▼▼▼

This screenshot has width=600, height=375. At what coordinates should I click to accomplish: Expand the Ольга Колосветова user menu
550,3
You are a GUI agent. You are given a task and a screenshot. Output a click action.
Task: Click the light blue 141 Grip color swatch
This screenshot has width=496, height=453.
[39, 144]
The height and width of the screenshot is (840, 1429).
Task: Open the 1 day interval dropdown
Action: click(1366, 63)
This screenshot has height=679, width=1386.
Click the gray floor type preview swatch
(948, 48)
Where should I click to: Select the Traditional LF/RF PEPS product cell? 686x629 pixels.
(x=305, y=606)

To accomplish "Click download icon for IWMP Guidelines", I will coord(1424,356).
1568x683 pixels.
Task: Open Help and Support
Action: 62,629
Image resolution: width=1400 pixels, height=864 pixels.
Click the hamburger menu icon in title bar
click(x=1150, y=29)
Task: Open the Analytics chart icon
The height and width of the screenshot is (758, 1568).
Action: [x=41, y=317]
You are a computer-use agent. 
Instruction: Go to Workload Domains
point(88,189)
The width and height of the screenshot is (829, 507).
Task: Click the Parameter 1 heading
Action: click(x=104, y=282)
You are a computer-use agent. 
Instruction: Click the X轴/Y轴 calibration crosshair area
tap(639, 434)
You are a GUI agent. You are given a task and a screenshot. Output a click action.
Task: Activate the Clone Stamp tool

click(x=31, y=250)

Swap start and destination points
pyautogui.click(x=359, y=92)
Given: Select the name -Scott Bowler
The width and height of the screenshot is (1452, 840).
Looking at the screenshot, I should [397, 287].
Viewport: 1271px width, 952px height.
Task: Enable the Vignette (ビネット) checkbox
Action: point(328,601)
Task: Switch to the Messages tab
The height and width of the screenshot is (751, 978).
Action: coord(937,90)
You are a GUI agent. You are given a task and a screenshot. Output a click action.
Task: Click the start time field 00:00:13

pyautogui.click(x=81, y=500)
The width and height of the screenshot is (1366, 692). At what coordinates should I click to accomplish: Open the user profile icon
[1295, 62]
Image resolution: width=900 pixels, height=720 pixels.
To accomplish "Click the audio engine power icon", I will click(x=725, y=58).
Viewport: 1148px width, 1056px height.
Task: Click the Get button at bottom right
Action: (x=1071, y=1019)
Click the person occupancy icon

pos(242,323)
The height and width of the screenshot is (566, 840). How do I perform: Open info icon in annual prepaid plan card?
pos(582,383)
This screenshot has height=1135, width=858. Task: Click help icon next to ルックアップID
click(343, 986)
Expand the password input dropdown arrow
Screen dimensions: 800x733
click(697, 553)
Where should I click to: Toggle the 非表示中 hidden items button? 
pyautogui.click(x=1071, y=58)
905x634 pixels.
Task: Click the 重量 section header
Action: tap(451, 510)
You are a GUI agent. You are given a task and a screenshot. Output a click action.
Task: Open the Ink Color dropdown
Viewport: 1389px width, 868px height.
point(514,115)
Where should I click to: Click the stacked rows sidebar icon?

▲▲▲

What is required: Please repeat all of the records above, substituting "sample" for every "swatch" and leaving everything else unchanged.

Exercise answer:
This screenshot has width=600, height=375. At what coordinates should I click to accomplish: Expand the Ольга Колосветова user menu
550,3
You are a GUI agent. You are given a task and a screenshot. Output a click action.
Task: Click the light blue 141 Grip color sample
This screenshot has width=496, height=453.
[39, 144]
The height and width of the screenshot is (840, 1429).
Task: Open the 1 day interval dropdown
Action: click(1366, 63)
This screenshot has height=679, width=1386.
Click the gray floor type preview sample
(948, 48)
Where should I click to: Select the Traditional LF/RF PEPS product cell? 686x629 pixels.
(x=305, y=606)

To accomplish "Click download icon for IWMP Guidelines", I will coord(1424,356).
1568x683 pixels.
Task: Open Help and Support
Action: 62,629
Image resolution: width=1400 pixels, height=864 pixels.
Click the hamburger menu icon in title bar
click(x=1150, y=29)
Task: Open the Analytics chart icon
The height and width of the screenshot is (758, 1568).
Action: [x=41, y=317]
You are a computer-use agent. 
Instruction: Go to Workload Domains
point(88,189)
The width and height of the screenshot is (829, 507).
Task: Click the Parameter 1 heading
Action: click(x=104, y=282)
You are a computer-use agent. 
Instruction: Click the X轴/Y轴 calibration crosshair area
tap(639, 434)
You are a GUI agent. You are given a task and a screenshot. Output a click action.
Task: Activate the Clone Stamp tool

click(x=31, y=250)

Swap start and destination points
pyautogui.click(x=359, y=92)
Given: Select the name -Scott Bowler
The width and height of the screenshot is (1452, 840).
Looking at the screenshot, I should [397, 287].
Viewport: 1271px width, 952px height.
Task: Enable the Vignette (ビネット) checkbox
Action: point(328,601)
Task: Switch to the Messages tab
The height and width of the screenshot is (751, 978).
Action: coord(937,90)
You are a GUI agent. You are given a task and a screenshot. Output a click action.
Task: Click the start time field 00:00:13

pyautogui.click(x=81, y=500)
The width and height of the screenshot is (1366, 692). At what coordinates should I click to accomplish: Open the user profile icon
[1295, 62]
Image resolution: width=900 pixels, height=720 pixels.
To accomplish "Click the audio engine power icon", I will click(x=725, y=58).
Viewport: 1148px width, 1056px height.
Task: Click the Get button at bottom right
Action: (x=1071, y=1019)
Click the person occupancy icon

pos(242,323)
The height and width of the screenshot is (566, 840). How do I perform: Open info icon in annual prepaid plan card?
pos(582,383)
This screenshot has height=1135, width=858. Task: Click help icon next to ルックアップID
click(343, 986)
Expand the password input dropdown arrow
Screen dimensions: 800x733
click(697, 553)
Where should I click to: Toggle the 非表示中 hidden items button? 
pyautogui.click(x=1071, y=58)
905x634 pixels.
Task: Click the 重量 section header
Action: tap(451, 510)
You are a GUI agent. You are given a task and a screenshot. Output a click action.
Task: Open the Ink Color dropdown
Viewport: 1389px width, 868px height.
point(514,115)
Where should I click to: Click the stacked rows sidebar icon?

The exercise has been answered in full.